4 Special Considerations

Data science in education is a new domain. It presents opportunities, like those discussed in the previous chapter, but also some challenges. These challenges vary a lot: we consider doing data science in education to include not only accessing, processing, and modeling data, but also social and cultural factors, like the training and support that these data scientists have available to them. Some of these challenges are common to all domains in which data science is carried out, while others are very particular to the field of education.

4.1 Things to Consider when Doing Data Science in any Domain

4.1.1 Learning to Code

Data scientists everywhere are combining content knowledge, programming, and statistics to solve problems. Many people are not experts in all three areas when they begin their data science journeys. In education, if the piece of the data science trifecta that you are missing is programming, you are not alone. Learning to code can seem like a daunting task, but we don’t want you to feel paralyzed. Data scientists everywhere are combining content knowledge, programming, and statistics to solve problems. Many people are not experts in all three areas when they begin their data science journeys. If you work in education and the piece of the data science trifecta that you are missing is the programming, you are not alone. Programming is powerful but challenging, and many of us in education do not have prior experience with it. To help those who are writing their first few lines of code, we wrote this book for learners without a computer science background or even any informal training related to coding. The great thing about entering a field as flexible as data science is that you are joining a vast crowd of individuals who are self-taught. You will find that there is a very supportive online community to help as you learn through this book.

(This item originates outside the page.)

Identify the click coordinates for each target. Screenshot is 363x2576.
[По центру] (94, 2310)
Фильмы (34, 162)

4.1.2 Addressing Ambiguity: A Reproducible Approach

One way to address concerns of of those feeling wary of data collection and reporting is to build analytic processes that are transparent. Specifically, it is helpful if the data scientist is open about what data is collected, how it is sourced, how it is analyzed, and how it is considered alongside other data when used in decision-making conversations. This transparency can be achieved through a number of activities, including having regular conversations about analytic methods, providing written reports describing data collection, and receiving input about analytic goals from staff members.

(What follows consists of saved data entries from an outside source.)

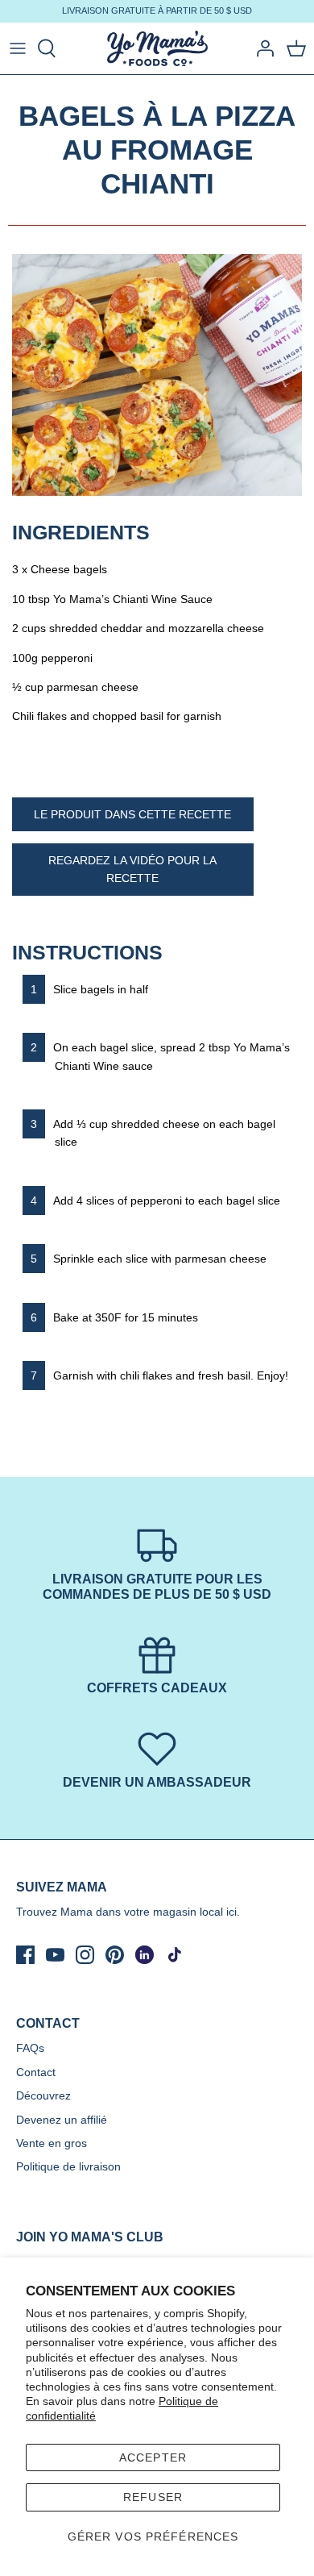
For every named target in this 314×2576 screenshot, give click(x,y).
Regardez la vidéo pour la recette (132, 869)
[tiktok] (174, 1955)
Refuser (153, 2497)
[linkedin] (144, 1955)
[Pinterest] (114, 1955)
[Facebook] (25, 1955)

One such process for achieving openness in data collection and analysis is called reproducible research. The concept of reproducible work (Wikipedia, 2020) is the idea that a completed analysis should come with all the necessary materials, including a description of methodology and programming code, needed for someone else to run the analysis and achieve the same results. If school staff are apprehensive about how school data is collected and used, a more transparent method showing how the data was transformed into insights could help put their minds at ease.

A reproducible approach can be especially beneficial in transition periods. If a data-science-in-school advocate leaves their original position, they would leave behind not just descriptions of the analyses that they did, but also the specific files needed to run the analyses again. The new individual who takes their place will be able to seamlessly transition into the new role. If asked to run “the same report I always got from your predecessor,” the new person will understand immediately what files were needed to create that original report and will be able to request all necessary data to generate a new version of the report.

To implement a reproducible approach in your organization, you can start by keeping all files related to each project you do in their own folders. As you create reports, keeping notes in the files will help you to easily generate similar reports in the future. Many data scientists find that even though changing administration might mean changing requests, having careful documentation of past processes allows for more efficiency in the way they use data to answer those requests.

4.2 Things to Consider when Doing Data Science in Education

4.2.1 Addressing Organizational Resistance: A Self-Driven Analytic Approach

One consideration when adopting data science in education is that often, there is a lack of precedent for applying data science techniques. For example, it is not common for a teacher to be conducting regression analyses on student data. However, it’s not necessary to wait for a district-wide or state-wide initiative to begin to implement the techniques you will learn in this book.

An organization should encourage their staff to do their own data analyses primarily for the purpose of testing their own hypotheses. In a school, for example, a teacher might wonder about student learning in their classroom and might want to utilize data to directly guide decisions about how they deliver instruction. There are at least two benefits to this approach. First, staff begin to realize the value of doing data analysis as an ongoing inquiry into their outcomes, instead of a special event once a year ahead of school board presentations. Second - and more important for the idea of reducing apprehension around data analysis in schools - school staff begin to demystify data analysis as a process. When school staff collect and analyze their own data, they know exactly how it is collected and exactly how it is analyzed. The long-term effect of this self-driven analytic approach might be more openness to analysis, whether it is self-driven or conducted by the school district.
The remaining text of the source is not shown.